Thinking With Fire (Level 10) (ARCH10047)
Architecture and Landscape Architecture
Normal Year Taken
Delivery Session Year
As this is a 4th year Architecture course, visiting students' eligibility (including any required Architecture academic background) must be assessed on a case-by-case basis. **Please note that Architecture courses have extremely limited spaces available, and are very popular, so students cannot be guaranteed a space in any Architecture course.** These enrolments are managed strictly by the Visiting Student Office, in line with the quotas allocated by the department, and all enquiries to enrol in these courses must be made through the CAHSS Visiting Student Office. It is not appropriate for students to contact the Architecture department directly to request additional spaces.
In current discourse, Fire has become a powerful metaphor for understanding climate change. Activists assert that 'Our House is on Fire', while historians suggest we think of our current geological epoch as a 'Pyrocene'. Fire has long been recognised as both a constructive and destructive agent, key to the emergence of human civilisation but also a risk to it. Nonetheless, the importance of this element for both urban safety and planetary health have perhaps never been greater. This course studies the way fire has shaped our built and natural environments, but also the way this element offers explanatory metaphors for environmental change. It invites students from architecture, landscape architecture, engineering, and related disciplines to reflect on the way fire has, and might, shape thinking in their own field.

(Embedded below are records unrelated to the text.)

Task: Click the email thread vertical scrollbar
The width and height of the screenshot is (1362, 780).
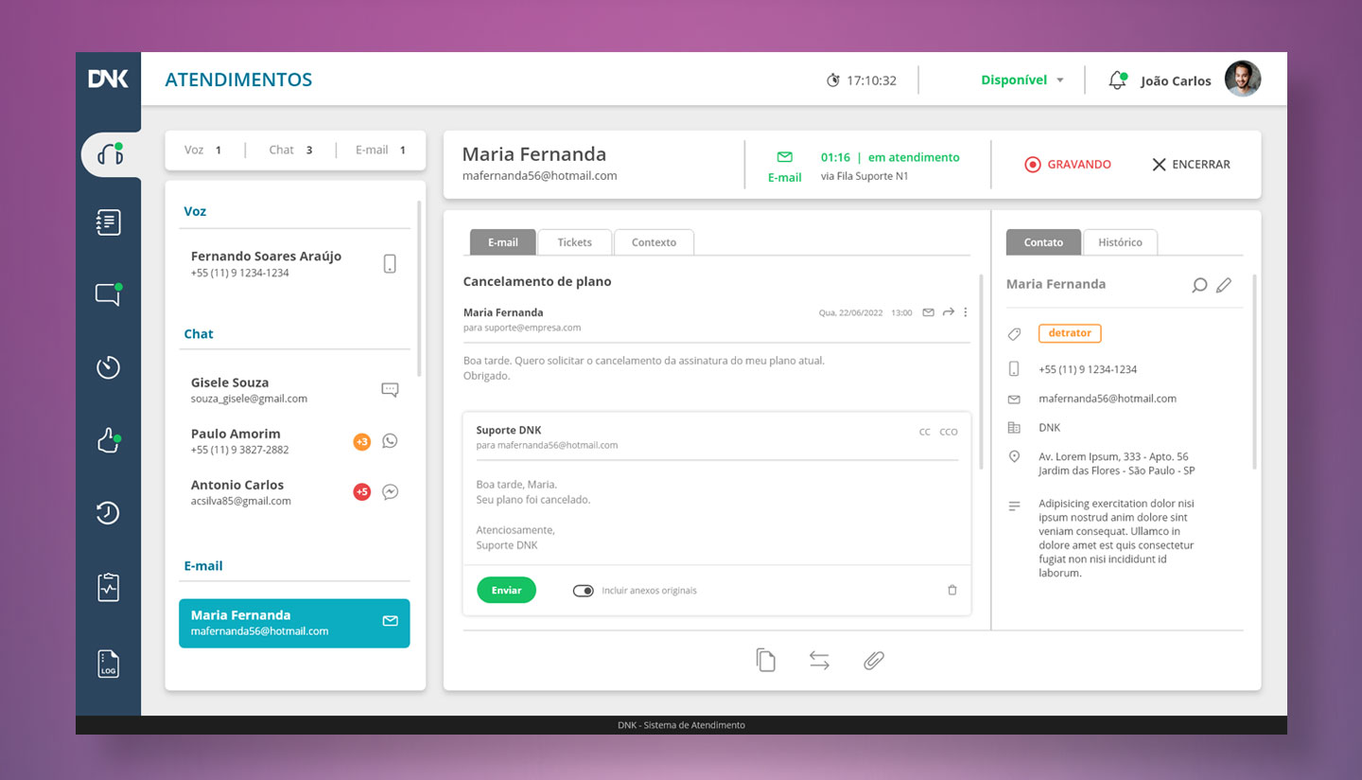Action: click(980, 369)
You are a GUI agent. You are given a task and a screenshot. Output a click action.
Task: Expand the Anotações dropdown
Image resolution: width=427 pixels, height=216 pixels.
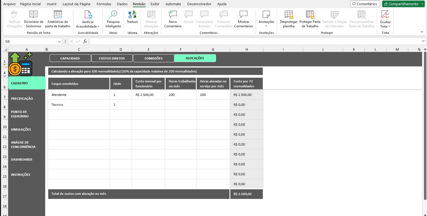[x=266, y=26]
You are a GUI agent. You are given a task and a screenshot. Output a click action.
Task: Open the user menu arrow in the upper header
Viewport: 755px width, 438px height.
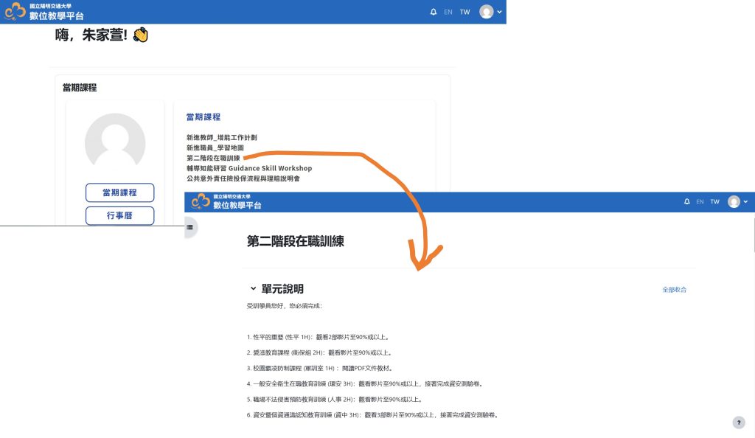click(499, 12)

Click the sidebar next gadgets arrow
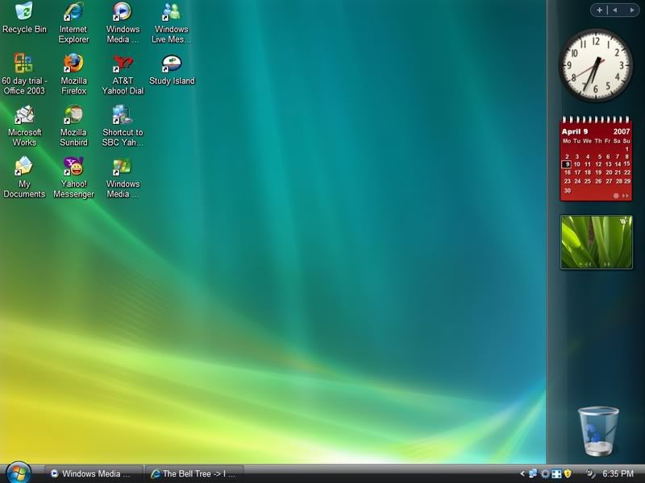click(x=630, y=10)
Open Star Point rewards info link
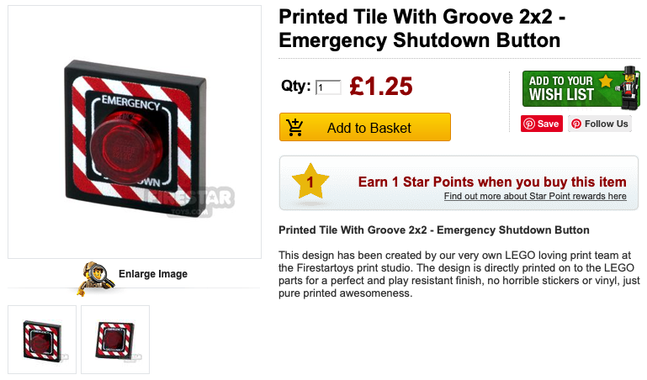This screenshot has width=647, height=380. 535,196
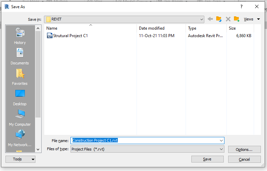
Task: Go to the Documents places shortcut
Action: coord(20,57)
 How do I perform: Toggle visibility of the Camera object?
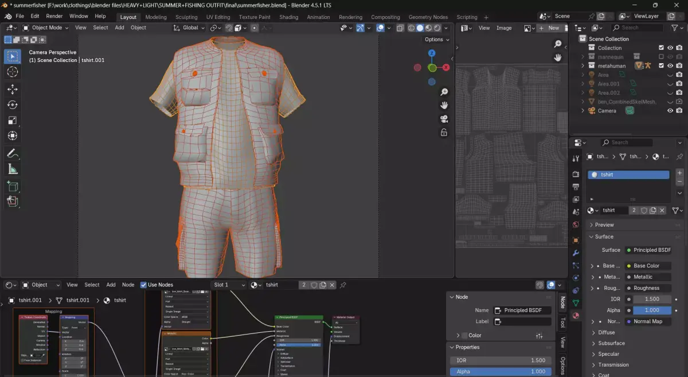[x=670, y=111]
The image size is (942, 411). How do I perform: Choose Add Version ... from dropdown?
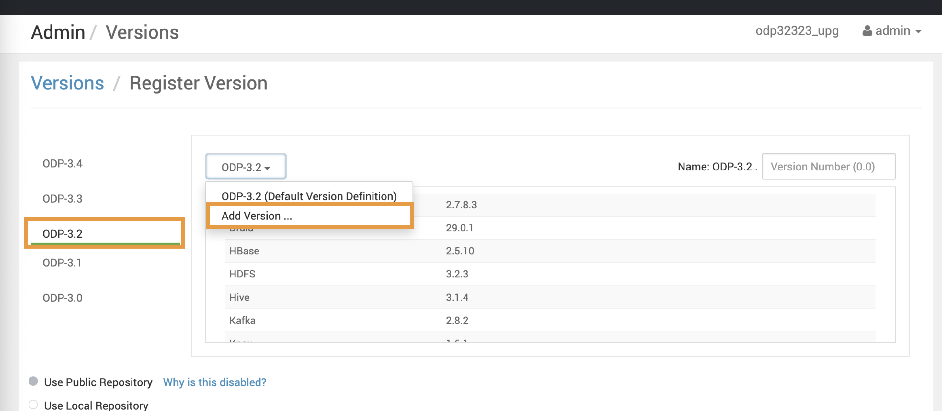256,216
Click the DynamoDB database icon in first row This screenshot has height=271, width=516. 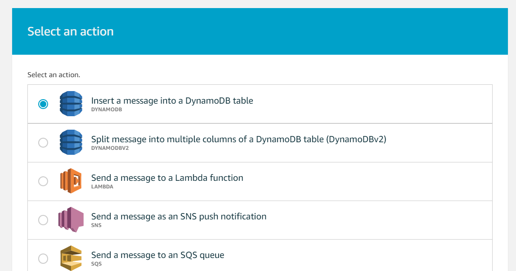[71, 104]
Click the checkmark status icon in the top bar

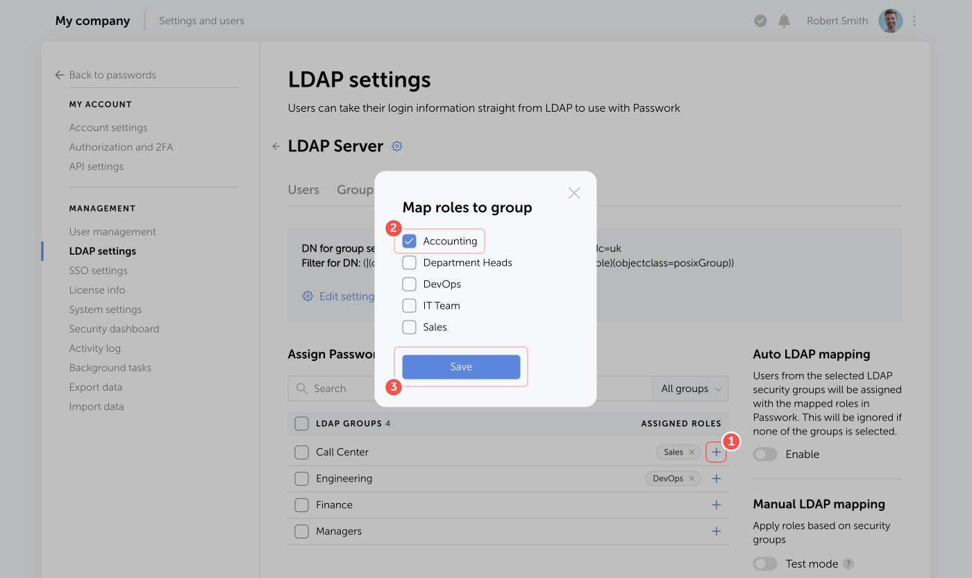pos(760,20)
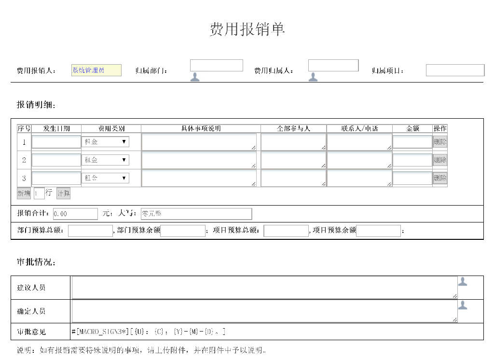Focus the 归属项目 input box
The height and width of the screenshot is (360, 494).
point(455,70)
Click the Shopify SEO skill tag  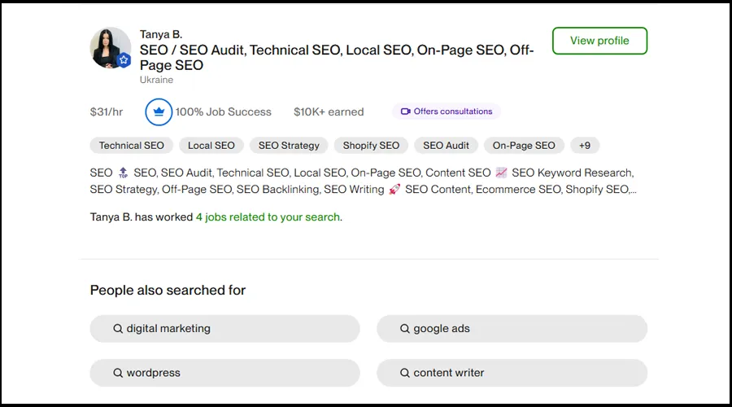click(x=371, y=146)
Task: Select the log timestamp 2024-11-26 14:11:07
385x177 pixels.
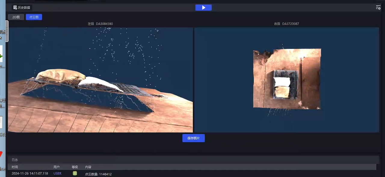Action: 30,174
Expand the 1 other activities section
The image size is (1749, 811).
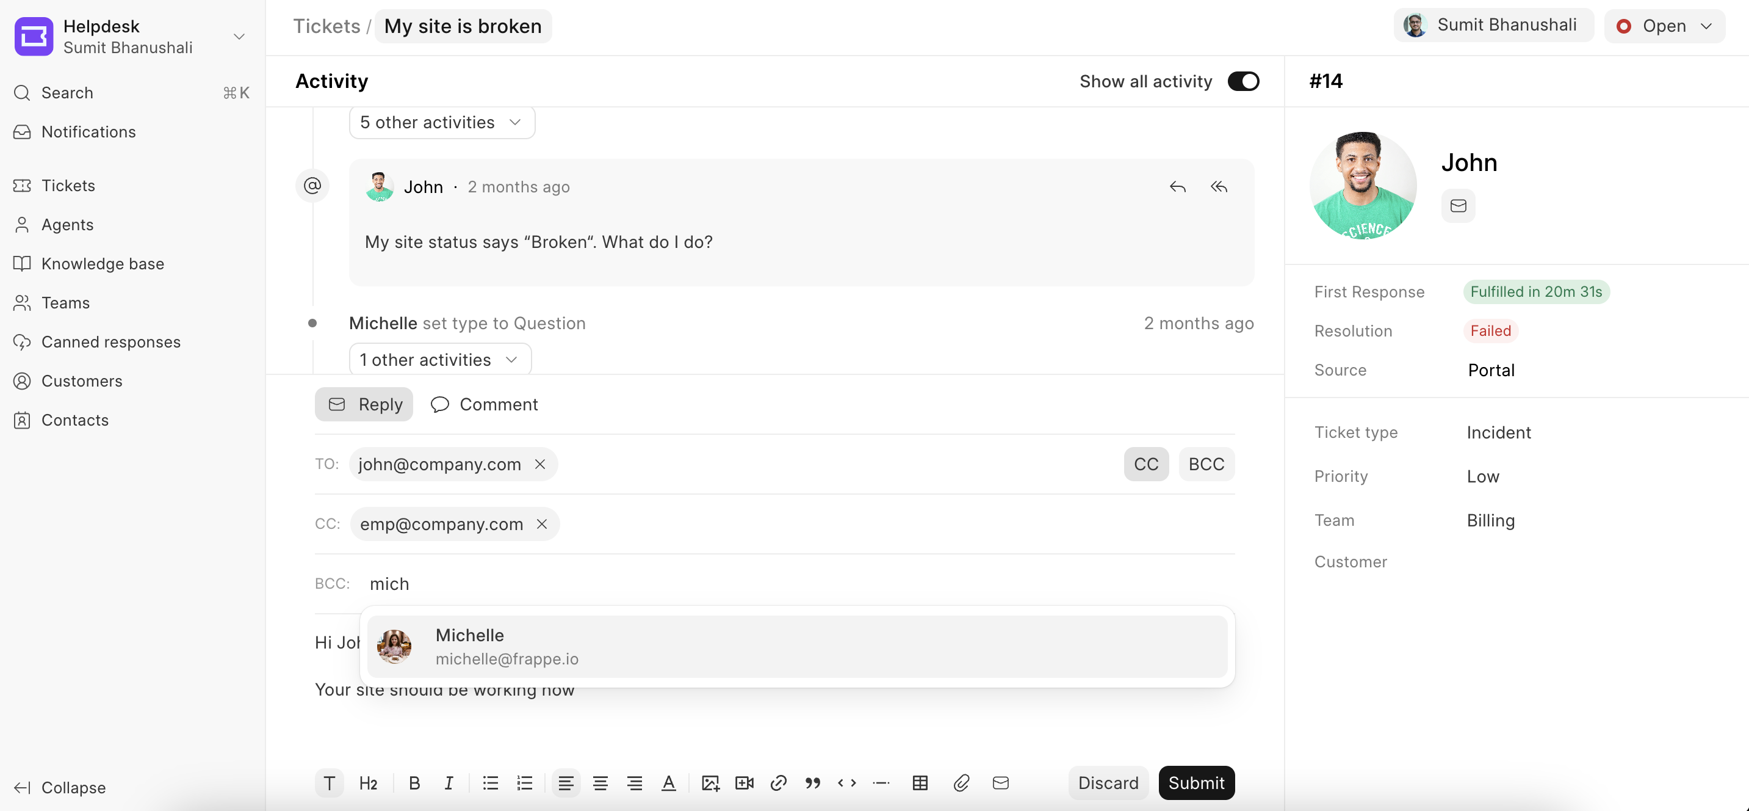coord(437,359)
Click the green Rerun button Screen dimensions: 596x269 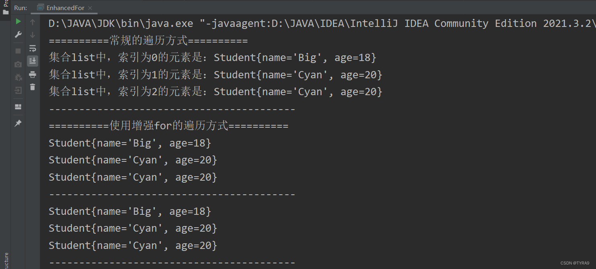click(18, 21)
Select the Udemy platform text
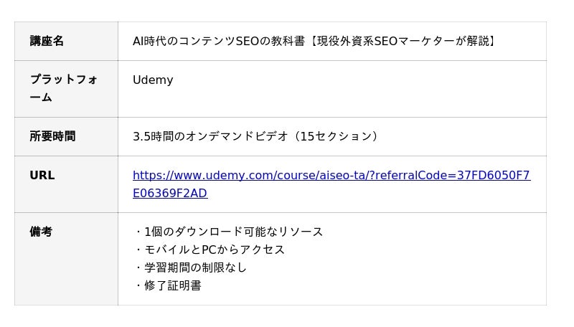The width and height of the screenshot is (574, 327). click(153, 80)
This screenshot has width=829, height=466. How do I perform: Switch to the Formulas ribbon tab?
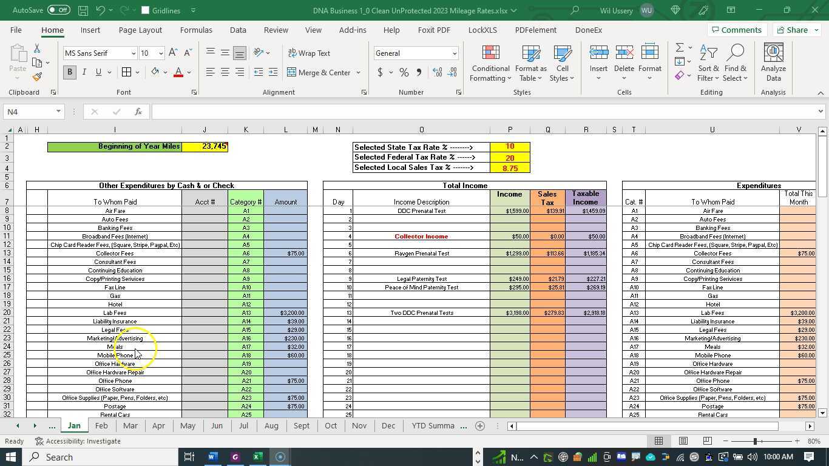[195, 30]
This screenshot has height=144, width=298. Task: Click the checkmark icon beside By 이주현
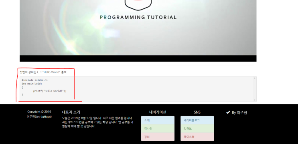[228, 112]
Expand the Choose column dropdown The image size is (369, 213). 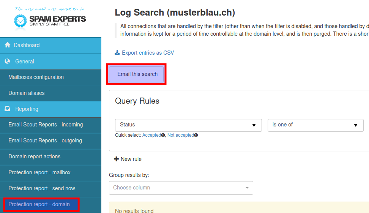point(181,188)

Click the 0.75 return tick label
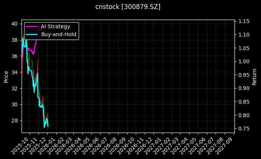tap(244, 128)
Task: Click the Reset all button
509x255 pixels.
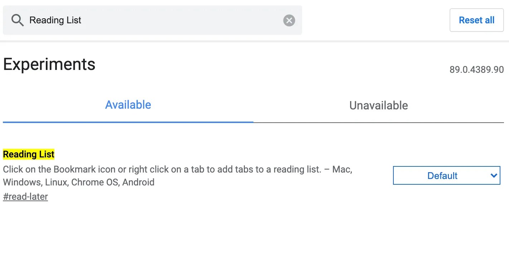Action: pos(476,20)
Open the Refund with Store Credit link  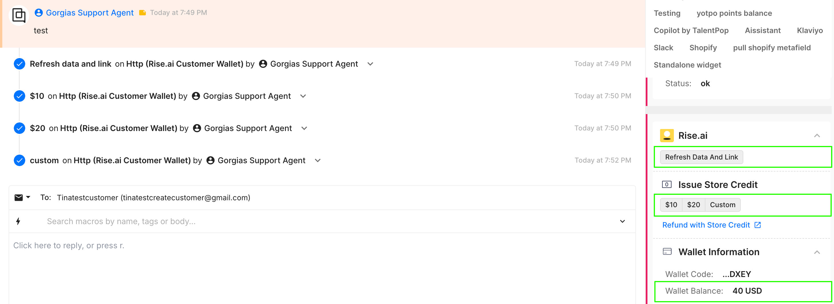(x=706, y=225)
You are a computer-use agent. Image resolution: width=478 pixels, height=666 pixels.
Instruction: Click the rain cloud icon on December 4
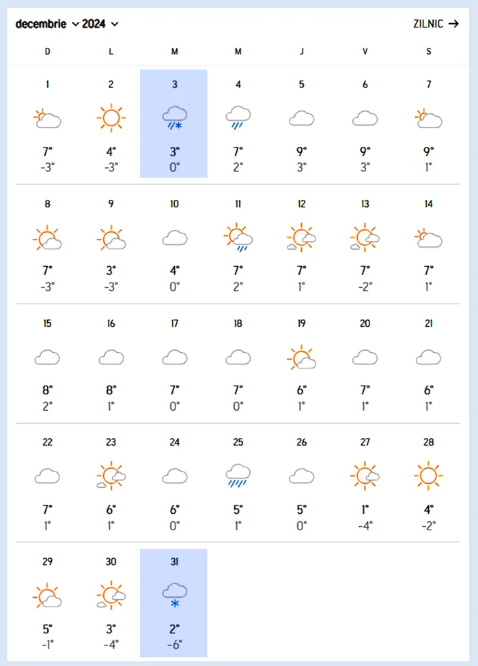point(238,117)
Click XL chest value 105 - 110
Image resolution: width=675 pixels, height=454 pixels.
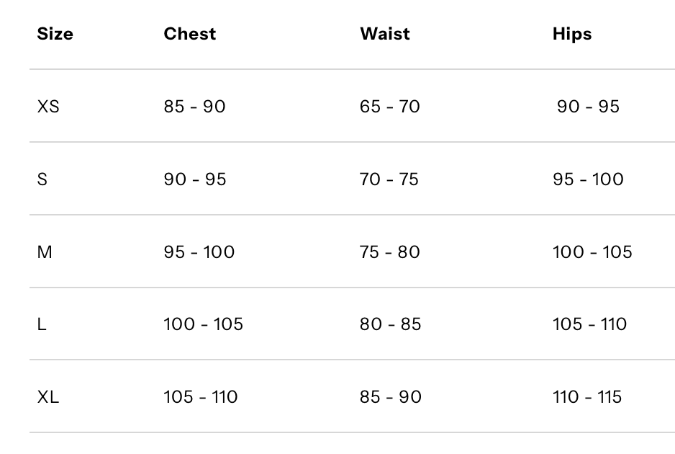[x=200, y=397]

This course studies the ways that our built and natural environments have been shaped by fire. It does so through lectures and seminars that study texts prompted by fires in natural or designed environments; by new technologies of construction and environmental conditioning, or by natural and anthropogenic fires occurring in urban and landscape contexts. The selected texts are drawn from a range of disciplines; the history and theory of architecture, landscape architecture and engineering, but also related fields including art history, cultural studies, economics, earth science, engineering, sociology, literature, and philosophy. By studying these texts, the course will reflect on fire as a physical tool for modifying environments, but also as a conceptual tool for understanding environmental change. Reading between these texts, the course will track tensions between our physical and conceptual mastery of fire, and so between the environmental sciences and humanities. Through their own contributions to seminars, and through essays exploring selected research topics, students will be challenged to explore how fire and fire metaphors might help us to imagine a more sustainable future for our cities and wildlands.